What is asked:
Can you render the lines from the one with "You are a GUI" through the last line, both included, as a numbered list, skipping blank lines and leaving out the pictures?

* Begin Records shown *

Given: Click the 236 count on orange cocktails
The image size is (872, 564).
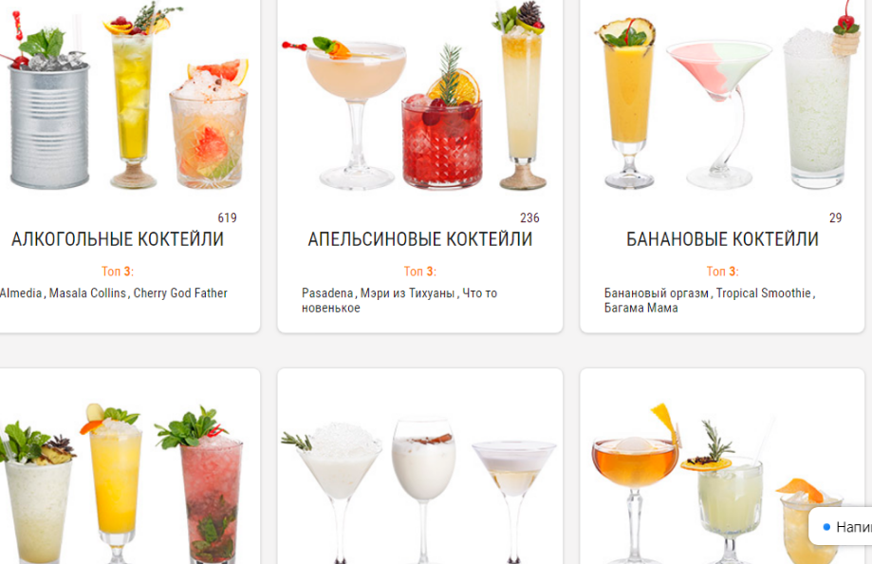Looking at the screenshot, I should point(529,217).
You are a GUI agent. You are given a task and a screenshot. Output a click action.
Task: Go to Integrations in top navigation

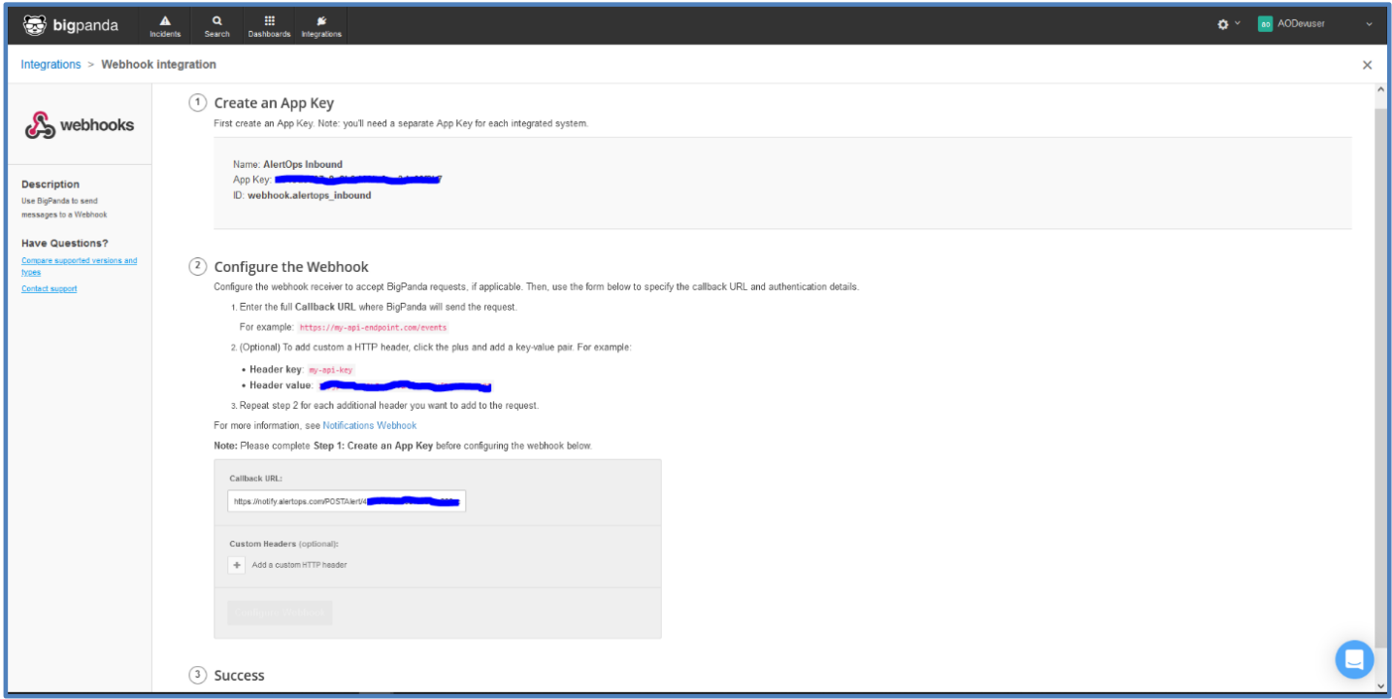click(321, 25)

* End Records shown *

The result:
1. You are a GUI agent. You are given a task and a screenshot. Output a click action.
2. Task: Go to Integrations in top navigation
3. click(321, 25)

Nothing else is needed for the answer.